**AIM**
Copy the records below word for word, from the line containing "Alles akzeptieren (218, 2506)" through the last line of the records, with both ends included.

**RECORDS SUPPLIED**
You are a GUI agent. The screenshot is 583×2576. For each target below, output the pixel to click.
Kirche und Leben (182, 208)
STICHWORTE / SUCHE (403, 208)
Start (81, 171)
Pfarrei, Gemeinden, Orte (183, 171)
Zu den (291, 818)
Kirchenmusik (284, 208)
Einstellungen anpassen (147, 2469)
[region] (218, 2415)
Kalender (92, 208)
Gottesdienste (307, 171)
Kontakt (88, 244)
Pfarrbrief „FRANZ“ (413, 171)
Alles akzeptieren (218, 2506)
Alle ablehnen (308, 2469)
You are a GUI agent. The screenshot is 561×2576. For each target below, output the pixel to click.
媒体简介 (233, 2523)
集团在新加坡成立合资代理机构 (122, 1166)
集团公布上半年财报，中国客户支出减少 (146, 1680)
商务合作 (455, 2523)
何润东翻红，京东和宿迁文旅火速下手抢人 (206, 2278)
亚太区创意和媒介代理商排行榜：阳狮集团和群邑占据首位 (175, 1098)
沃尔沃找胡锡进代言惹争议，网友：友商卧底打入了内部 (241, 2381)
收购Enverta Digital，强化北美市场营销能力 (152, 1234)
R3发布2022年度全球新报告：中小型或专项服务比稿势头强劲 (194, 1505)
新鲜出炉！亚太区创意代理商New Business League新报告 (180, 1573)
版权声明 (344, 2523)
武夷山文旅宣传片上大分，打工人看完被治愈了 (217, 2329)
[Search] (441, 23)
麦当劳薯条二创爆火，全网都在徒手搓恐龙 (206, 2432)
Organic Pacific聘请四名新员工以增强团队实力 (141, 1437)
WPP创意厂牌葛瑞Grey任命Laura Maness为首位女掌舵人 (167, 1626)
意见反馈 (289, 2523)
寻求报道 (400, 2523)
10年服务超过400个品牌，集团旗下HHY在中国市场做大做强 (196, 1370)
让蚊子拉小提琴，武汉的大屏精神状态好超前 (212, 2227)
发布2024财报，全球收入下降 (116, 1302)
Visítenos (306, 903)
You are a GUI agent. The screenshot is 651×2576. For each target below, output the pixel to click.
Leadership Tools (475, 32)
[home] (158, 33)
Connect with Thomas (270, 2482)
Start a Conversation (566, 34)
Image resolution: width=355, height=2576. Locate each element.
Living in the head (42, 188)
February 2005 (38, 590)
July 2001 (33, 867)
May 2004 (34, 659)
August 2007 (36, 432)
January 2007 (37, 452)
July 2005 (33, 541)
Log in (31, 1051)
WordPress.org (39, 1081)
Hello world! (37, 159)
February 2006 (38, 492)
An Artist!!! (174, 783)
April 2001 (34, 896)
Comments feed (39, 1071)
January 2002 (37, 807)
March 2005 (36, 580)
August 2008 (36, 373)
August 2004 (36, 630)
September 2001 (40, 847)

**FULL SOLUTION**
Alles akzeptieren (218, 2506)
Alle ablehnen (308, 2469)
You are a GUI agent. The screenshot is 561×2576. For each target below, output the pixel to click.
媒体简介 (233, 2523)
集团在新加坡成立合资代理机构 (122, 1166)
集团公布上半年财报，中国客户支出减少 (146, 1680)
商务合作 (455, 2523)
何润东翻红，京东和宿迁文旅火速下手抢人 (206, 2278)
亚太区创意和媒介代理商排行榜：阳狮集团和群邑占据首位 (175, 1098)
沃尔沃找胡锡进代言惹争议，网友：友商卧底打入了内部 (241, 2381)
收购Enverta Digital，强化北美市场营销能力 (152, 1234)
R3发布2022年度全球新报告：中小型或专项服务比稿势头强劲 (194, 1505)
新鲜出炉！亚太区创意代理商New Business League新报告 (180, 1573)
版权声明 (344, 2523)
武夷山文旅宣传片上大分，打工人看完被治愈了 (217, 2329)
[Search] (441, 23)
麦当劳薯条二创爆火，全网都在徒手搓恐龙 (206, 2432)
Organic Pacific聘请四名新员工以增强团队实力 (141, 1437)
WPP创意厂牌葛瑞Grey任命Laura Maness为首位女掌舵人 (167, 1626)
意见反馈 (289, 2523)
寻求报道 (400, 2523)
10年服务超过400个品牌，集团旗下HHY在中国市场做大做强 (196, 1370)
让蚊子拉小提琴，武汉的大屏精神状态好超前 (212, 2227)
发布2024财报，全球收入下降 (116, 1302)
Visítenos (306, 903)
You are a GUI agent. The screenshot is 651×2576. For each target below, output the pixel to click.
Leadership Tools (475, 32)
[home] (158, 33)
Connect with Thomas (270, 2482)
Start a Conversation (566, 34)
Image resolution: width=355, height=2576. Locate each element.
Living in the head (42, 188)
February 2005 (38, 590)
July 2001 (33, 867)
May 2004 (34, 659)
August 2007 (36, 432)
January 2007 (37, 452)
July 2005 (33, 541)
Log in (31, 1051)
WordPress.org (39, 1081)
Hello world! (37, 159)
February 2006 (38, 492)
An Artist!!! (174, 783)
April 2001 (34, 896)
Comments feed (39, 1071)
January 2002 (37, 807)
March 2005 (36, 580)
August 2008 (36, 373)
August 2004 (36, 630)
September 2001 (40, 847)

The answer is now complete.